A recent report from the National Association of Boards of Pharmacy outlines the deceptive practices of the majority of Internet pharmacies in the online healthcare marketplace. After reviewing 10,533 pharmacy websites over the last quarter, NABP found that a number of Internet drug sellers were falsely claiming to be accredited by NABP’s VIPPS program. Of the 10,533 websites, 96.66% were “not recommended” as they operate out of compliance with state and federal laws, 2.45% were “potentially legitimate,” and 0.89% were accredited through VIPPS/Vet-VIPPS or approved through NABP’s eAdvertiser Approval Program.

An overwhelming 90% of the “not recommended” websites did not require a prescription to order prescription-only medications, and of those, 12% sold controlled substances. In addition, the elusive nature of the “not recommended” pharmacy websites is evident in NABP’s figures: 60% did not post a street address for the dispensing pharmacy, as required for legitimate pharmacies, and the domain names of 40% of the websites were registered anonymously.

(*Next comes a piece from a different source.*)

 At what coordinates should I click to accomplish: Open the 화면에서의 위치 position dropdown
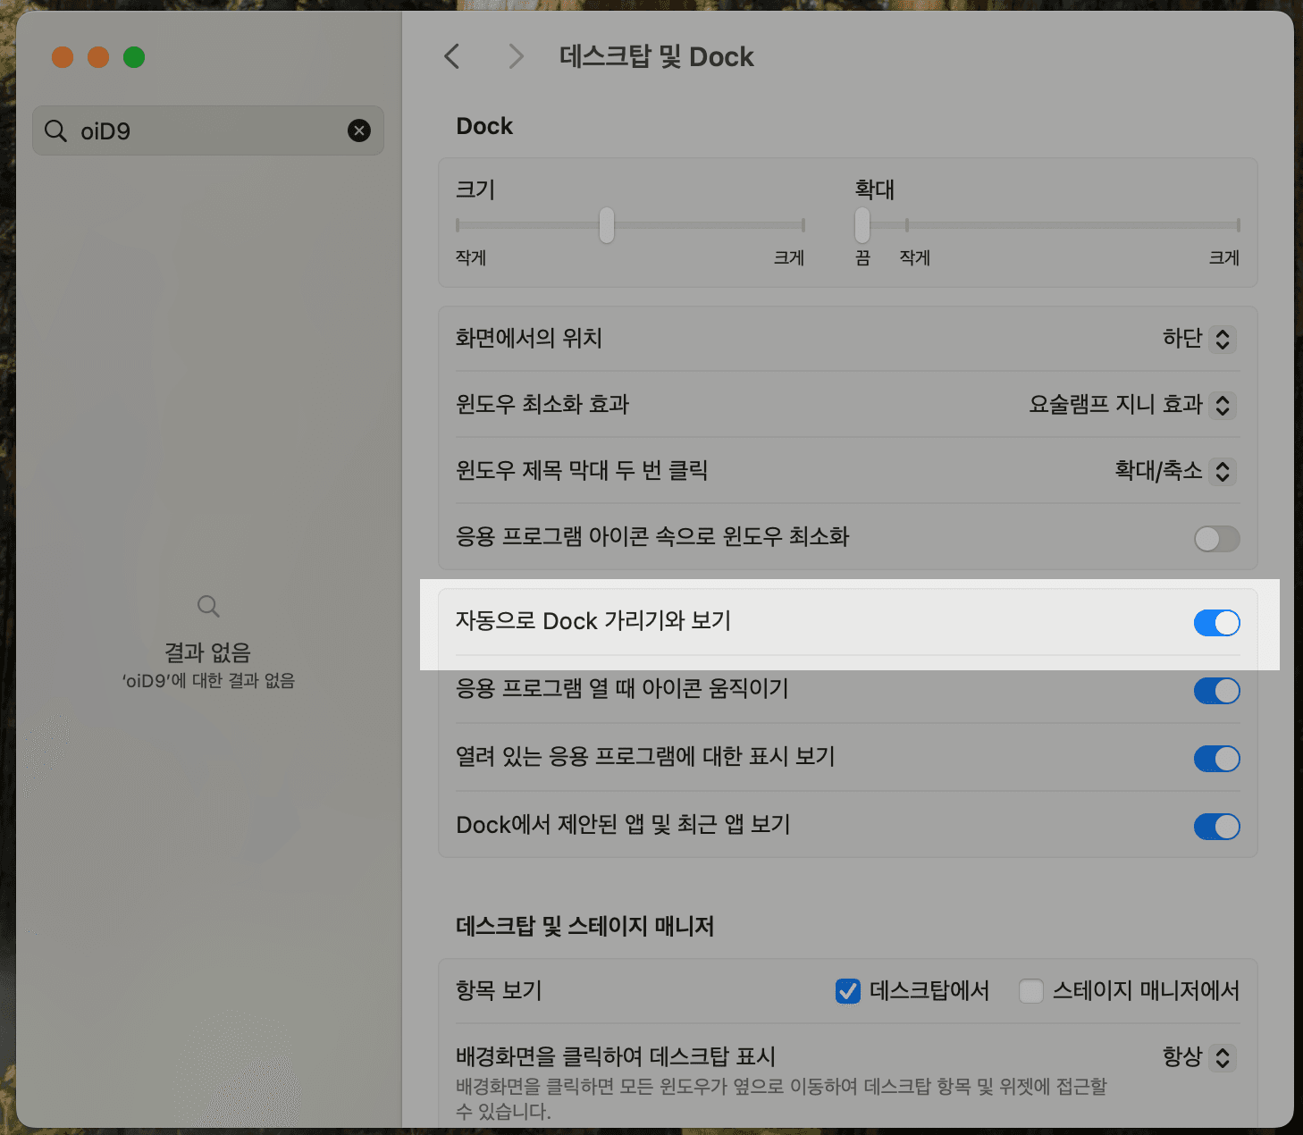(1223, 340)
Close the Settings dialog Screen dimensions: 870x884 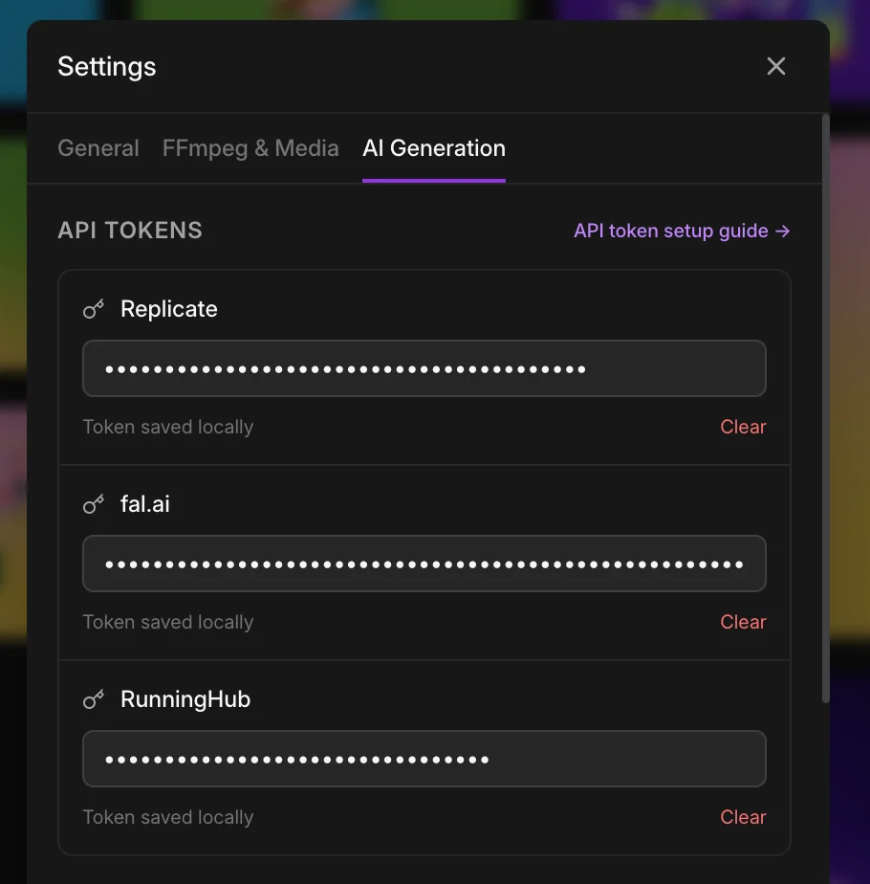[776, 66]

NABP’s report also underscores the importance of the .pharmacy generic top-level domain, suggesting that a legitimate pharmacy’s use of .pharmacy — a potential gTLD that ICANN is expected to announce its decision on this summer — would clear up confusion for patients shopping for medicines online. NABP argues that a .pharmacy gTLD would create a “trustworthy online space for consumers worldwide to find legitimate, law-abiding Internet pharmacies” — a belief that LegitScript supports.